Rabu, 28 Agustus 2013

A New Tool Lets Brain Surgeons See What They're Doing

Doing almost anything with your eyes closed is usually pretty hard. Now consider that until recently neurosurgeons performed operations without being able to see their patients’ brains. Most still do, but now a Memphis (Tenn.)-based company called MRI Interventions (MRIC) is working to end the “poke and hope” practice. Its technology, ClearPoint, provides real-time brain imaging and step-by-step guidance and is already in use in 21 U.S. hospitals, including the Memorial Sloan-Kettering Cancer Center.

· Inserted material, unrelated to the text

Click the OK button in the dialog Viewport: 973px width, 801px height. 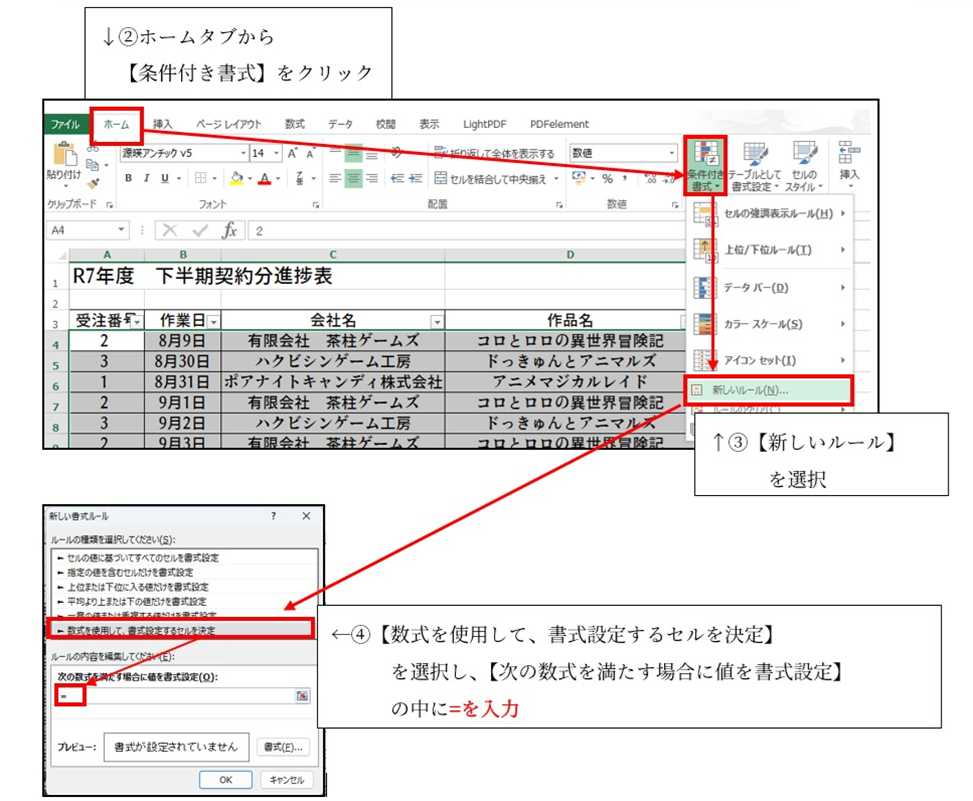tap(226, 779)
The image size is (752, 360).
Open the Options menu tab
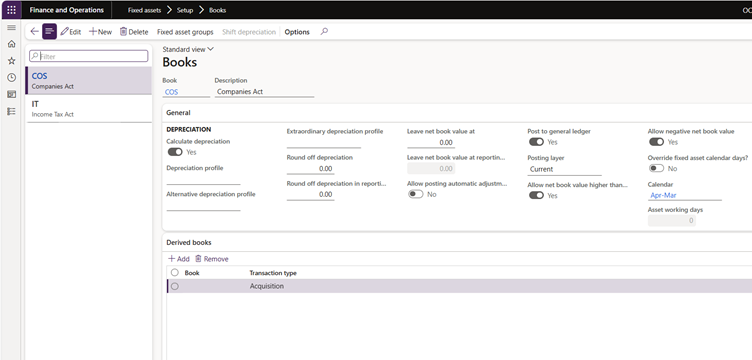pyautogui.click(x=297, y=32)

Typically, brain surgery goes something like this: Neurosurgeons obtain images of a patient’s brain, locate the problem area, and plan how best to access it. Then they cut away a portion of the skull and go to work. “The worst thing is the patients often have to be awake during these brain surgeries so they can provide feedback,” says Kim Jenkins, chief executive officer of MRI Interventions. “It’s not painful, but it’s still very disturbing—and these procedures can go on for six, eight hours.”

When neurosurgeons use the ClearPoint system, and can actually see what they’re doing, Jenkins says operation times are cut by as much as two-thirds, and patients don’t have to remain conscious.

During an operation, the patient lies inside the MRI machine, which sends brain images to a monitor on which surgeons then pinpoint their neurological target. ClearPoint software then maps out an ideal access trajectory from the surface of the skull to that target. It also highlights brain areas to be avoided, such as blood vessels.

A “smart grid,” which is affixed to the patient’s scalp, provides precise coordinates for where to enter the skull. Once a hole has been made, a “smart frame” gets attached, which has built-in, hand-controlled tools that allow the surgeon to enter and navigate the brain. Before beginning the procedure, new MRI images are taken to make sure the brain has not shifted. The system has been used, for example, to deliver drugs directly into tumors, ablate diseased tissue using lasers, and place electrodes that help treat neurological conditions like tremors or Parkinson’s disease.

MRI Interventions first started working on ClearPoint back in 2003 and, with the help of $80 million in funding, had a finished product by 2010. The company, which went public last year, makes $130,000 on each system sold, and earns a great deal more over time on disposable components, which cost roughly $7,300 per operation.

As for using the technology, it’s probably no more difficult than operating blind. University of California, San Francisco professor Paul Larson, a neurosurgeon who’s been performing brain surgeries since 1995 and using ClearPoint since 2010, says surgeons tend to pick it up pretty quickly. “We showed [one of our residents] how it worked and had him do a procedure immediately after I’d done one,” he says. “It was fairly discouraging because I’d done hundreds of procedures like this and I thought I was fairly good, but I was only four minutes faster than he was.”